Building a scalable PHP application using the Cloud

sneakyimp

I'm essentially an atheist, but this seemed appropriate:

1 Corinthians 13:11 wrote:
When I was a child, I spake as a child, I understood as a child, I thought as a child: but when I became a man, I put away childish things.

I've spent some time looking at Amazon EC2 and I've got some experience with Rackspace and I want to understand now how I might use the cloud to build a PHP application that can serve millions of users per day. I've noticed a couple of things about cloud services:

They let you instantiate virtual servers either using PHP code or manually through a control panel.
EC2 offers a Load Balancer which 'automatically' distributes requests across some collection of virtual servers. Apparently it can also create new computing instances using Auto Scaling. Rackspace has a short tutorial on load balancing but this does not appear to take into account any session-related info so I'm not sure how well it will work if you have a distributed database situation.
I haven't seen any kind of auto-scaling mass storage system for Rackspace, but Amazon has SimpleDB which is non-relational.
Zend Framework tries to abstract interfacing with the cloud for File Storage, DB Storage, and Job Queuing.
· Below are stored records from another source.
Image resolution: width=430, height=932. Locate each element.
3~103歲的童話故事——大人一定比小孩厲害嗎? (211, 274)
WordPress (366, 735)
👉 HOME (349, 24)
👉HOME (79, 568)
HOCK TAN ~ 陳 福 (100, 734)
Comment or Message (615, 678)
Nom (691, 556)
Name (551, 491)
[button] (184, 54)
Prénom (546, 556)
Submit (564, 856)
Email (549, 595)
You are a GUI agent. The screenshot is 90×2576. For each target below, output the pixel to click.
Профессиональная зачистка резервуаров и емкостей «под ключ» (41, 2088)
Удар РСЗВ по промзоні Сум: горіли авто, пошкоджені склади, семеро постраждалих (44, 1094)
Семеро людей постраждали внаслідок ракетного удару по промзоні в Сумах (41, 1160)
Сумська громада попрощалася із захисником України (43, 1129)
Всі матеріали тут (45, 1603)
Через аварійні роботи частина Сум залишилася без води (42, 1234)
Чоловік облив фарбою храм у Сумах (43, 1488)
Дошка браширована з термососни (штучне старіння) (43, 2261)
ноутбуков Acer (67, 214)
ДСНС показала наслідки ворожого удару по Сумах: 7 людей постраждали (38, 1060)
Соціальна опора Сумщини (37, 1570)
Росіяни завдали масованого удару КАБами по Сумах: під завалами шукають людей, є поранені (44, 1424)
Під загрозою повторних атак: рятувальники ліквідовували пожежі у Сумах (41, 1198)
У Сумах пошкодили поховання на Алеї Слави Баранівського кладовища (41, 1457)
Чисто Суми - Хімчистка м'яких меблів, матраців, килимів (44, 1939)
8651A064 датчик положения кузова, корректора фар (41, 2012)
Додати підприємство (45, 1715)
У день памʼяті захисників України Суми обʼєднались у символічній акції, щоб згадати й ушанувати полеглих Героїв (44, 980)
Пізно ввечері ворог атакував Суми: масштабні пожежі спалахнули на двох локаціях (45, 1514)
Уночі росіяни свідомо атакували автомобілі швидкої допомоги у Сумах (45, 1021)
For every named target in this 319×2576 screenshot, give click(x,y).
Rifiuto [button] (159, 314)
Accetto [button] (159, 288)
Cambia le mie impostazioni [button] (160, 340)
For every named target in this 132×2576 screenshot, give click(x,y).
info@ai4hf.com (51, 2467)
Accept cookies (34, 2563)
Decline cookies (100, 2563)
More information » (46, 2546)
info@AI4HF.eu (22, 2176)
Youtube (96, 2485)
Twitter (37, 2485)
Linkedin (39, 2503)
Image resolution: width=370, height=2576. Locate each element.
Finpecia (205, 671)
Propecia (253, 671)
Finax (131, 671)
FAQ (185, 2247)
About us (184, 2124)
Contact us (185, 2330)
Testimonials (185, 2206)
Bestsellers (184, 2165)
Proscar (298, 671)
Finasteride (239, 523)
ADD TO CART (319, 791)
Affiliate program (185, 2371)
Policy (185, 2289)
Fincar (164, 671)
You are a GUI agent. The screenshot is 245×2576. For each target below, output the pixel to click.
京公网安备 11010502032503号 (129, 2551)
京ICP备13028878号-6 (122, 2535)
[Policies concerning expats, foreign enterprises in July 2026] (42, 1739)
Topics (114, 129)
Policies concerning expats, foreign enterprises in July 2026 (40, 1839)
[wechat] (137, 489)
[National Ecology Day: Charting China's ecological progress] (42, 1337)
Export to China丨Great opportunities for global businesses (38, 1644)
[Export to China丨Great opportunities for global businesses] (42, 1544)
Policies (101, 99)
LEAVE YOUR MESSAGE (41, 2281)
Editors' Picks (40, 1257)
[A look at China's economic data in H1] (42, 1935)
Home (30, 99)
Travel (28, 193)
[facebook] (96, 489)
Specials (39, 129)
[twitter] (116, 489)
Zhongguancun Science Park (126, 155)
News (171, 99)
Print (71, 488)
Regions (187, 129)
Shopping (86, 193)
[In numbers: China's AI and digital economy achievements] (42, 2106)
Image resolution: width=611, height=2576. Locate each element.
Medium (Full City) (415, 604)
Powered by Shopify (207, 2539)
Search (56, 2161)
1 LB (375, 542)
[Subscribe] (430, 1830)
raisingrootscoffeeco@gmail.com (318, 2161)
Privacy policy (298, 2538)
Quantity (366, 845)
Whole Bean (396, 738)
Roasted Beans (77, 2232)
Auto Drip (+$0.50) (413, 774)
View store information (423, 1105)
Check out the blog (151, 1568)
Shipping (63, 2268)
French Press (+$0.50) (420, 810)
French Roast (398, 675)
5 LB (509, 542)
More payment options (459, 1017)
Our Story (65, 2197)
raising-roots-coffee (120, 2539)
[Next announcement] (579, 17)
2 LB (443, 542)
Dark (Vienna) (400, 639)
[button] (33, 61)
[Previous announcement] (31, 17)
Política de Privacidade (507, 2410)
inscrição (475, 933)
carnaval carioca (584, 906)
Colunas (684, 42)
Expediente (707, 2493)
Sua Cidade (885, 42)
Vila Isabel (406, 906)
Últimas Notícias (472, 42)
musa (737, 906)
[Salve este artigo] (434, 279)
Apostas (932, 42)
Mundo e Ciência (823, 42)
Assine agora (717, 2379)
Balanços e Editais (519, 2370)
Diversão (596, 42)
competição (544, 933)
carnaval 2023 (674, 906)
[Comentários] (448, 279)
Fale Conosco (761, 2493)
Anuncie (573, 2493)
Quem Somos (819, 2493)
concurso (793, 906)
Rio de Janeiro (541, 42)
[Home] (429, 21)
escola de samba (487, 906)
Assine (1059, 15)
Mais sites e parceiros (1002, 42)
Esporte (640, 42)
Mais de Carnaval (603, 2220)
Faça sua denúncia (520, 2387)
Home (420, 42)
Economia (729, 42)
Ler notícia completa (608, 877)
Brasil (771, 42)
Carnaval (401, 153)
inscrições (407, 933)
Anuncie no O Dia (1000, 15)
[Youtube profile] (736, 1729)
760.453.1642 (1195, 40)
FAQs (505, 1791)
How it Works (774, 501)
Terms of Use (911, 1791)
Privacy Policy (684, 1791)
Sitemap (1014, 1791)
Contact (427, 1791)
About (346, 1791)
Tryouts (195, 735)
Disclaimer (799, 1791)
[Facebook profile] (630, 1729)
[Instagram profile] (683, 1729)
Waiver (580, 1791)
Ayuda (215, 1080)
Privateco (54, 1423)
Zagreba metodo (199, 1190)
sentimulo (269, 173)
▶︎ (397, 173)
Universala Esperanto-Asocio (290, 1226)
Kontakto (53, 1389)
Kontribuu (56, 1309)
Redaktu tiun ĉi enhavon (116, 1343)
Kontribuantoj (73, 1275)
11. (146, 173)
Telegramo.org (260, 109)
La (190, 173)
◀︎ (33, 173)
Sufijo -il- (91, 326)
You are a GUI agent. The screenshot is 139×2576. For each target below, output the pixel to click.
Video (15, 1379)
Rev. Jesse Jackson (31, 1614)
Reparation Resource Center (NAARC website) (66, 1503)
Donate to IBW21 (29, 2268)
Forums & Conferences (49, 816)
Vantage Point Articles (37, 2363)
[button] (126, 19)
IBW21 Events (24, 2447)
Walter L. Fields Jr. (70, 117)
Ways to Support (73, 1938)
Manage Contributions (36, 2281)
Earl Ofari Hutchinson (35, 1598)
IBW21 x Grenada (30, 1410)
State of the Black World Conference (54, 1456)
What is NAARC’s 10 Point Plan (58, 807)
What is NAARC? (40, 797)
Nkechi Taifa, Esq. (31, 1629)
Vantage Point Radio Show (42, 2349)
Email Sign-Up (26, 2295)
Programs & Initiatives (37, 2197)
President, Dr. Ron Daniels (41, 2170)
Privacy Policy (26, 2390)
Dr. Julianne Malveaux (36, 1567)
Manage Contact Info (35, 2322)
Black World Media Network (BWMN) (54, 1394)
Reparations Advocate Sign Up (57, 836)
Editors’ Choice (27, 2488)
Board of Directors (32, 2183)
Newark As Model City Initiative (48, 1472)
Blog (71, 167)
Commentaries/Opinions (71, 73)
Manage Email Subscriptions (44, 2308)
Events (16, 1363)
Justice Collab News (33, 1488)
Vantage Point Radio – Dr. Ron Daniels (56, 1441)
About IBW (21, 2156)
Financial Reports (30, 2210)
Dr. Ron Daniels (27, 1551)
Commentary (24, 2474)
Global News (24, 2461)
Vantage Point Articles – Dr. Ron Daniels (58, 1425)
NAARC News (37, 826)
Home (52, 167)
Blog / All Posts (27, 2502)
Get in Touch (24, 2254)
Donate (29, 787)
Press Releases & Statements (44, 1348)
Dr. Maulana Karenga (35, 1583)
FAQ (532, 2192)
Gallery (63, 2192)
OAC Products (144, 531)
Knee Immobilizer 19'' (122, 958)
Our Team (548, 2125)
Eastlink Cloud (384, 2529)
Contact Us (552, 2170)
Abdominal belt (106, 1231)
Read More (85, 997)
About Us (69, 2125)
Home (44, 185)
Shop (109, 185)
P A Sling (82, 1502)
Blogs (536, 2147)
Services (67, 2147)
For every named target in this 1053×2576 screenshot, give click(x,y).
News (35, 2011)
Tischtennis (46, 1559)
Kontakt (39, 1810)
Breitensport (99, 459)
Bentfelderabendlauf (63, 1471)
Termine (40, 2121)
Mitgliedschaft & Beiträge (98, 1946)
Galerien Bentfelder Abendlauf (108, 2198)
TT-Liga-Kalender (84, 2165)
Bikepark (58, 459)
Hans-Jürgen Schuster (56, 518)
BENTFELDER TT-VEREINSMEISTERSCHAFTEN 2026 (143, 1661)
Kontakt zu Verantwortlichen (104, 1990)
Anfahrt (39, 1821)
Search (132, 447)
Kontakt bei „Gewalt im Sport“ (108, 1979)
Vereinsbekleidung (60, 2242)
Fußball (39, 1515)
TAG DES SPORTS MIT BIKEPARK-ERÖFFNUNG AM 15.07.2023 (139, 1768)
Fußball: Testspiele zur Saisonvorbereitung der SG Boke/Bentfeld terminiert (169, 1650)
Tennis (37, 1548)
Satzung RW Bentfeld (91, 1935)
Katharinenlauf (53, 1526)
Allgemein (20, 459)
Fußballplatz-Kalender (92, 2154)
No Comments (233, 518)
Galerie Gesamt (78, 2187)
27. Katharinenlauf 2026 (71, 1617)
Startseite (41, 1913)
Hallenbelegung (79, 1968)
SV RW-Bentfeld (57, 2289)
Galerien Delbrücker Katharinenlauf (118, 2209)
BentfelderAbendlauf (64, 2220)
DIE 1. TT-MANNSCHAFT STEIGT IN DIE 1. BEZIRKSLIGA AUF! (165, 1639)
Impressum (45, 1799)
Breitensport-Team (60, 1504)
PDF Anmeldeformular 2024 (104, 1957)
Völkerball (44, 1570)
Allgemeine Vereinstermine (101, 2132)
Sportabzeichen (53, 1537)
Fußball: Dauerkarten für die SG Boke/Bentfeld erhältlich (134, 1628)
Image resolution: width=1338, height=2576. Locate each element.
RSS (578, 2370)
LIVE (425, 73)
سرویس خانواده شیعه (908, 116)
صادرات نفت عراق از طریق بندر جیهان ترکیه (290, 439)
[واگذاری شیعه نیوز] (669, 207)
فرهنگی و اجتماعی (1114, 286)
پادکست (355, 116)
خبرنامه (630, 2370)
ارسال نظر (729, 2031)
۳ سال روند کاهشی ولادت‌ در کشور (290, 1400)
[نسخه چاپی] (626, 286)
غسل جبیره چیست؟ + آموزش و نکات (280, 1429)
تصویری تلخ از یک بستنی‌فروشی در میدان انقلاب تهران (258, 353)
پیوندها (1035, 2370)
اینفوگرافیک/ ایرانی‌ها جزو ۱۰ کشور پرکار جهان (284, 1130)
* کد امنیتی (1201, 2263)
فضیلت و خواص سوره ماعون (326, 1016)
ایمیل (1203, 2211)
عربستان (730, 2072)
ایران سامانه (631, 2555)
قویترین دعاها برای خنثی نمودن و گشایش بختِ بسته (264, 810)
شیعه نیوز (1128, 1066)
I want to know the ins and outs of this before attempting to build anything. If anyone has additional input here, I'd sure love to get some more information. My questions:

Non-relational DB -- what does it mean?
SimpleDB is non-relational. As I understand it, this means no JOINs, no GROUP BY, no ORDER BY, no indexes. You can get more than one record at once with some simplified WHERE-type stuff. What other sorts of limitations can I expect? Is this in any way advantageous? I guess it's kind of nice that I can just create some kind of arbitrary record with multiple fields and associate it with some ID.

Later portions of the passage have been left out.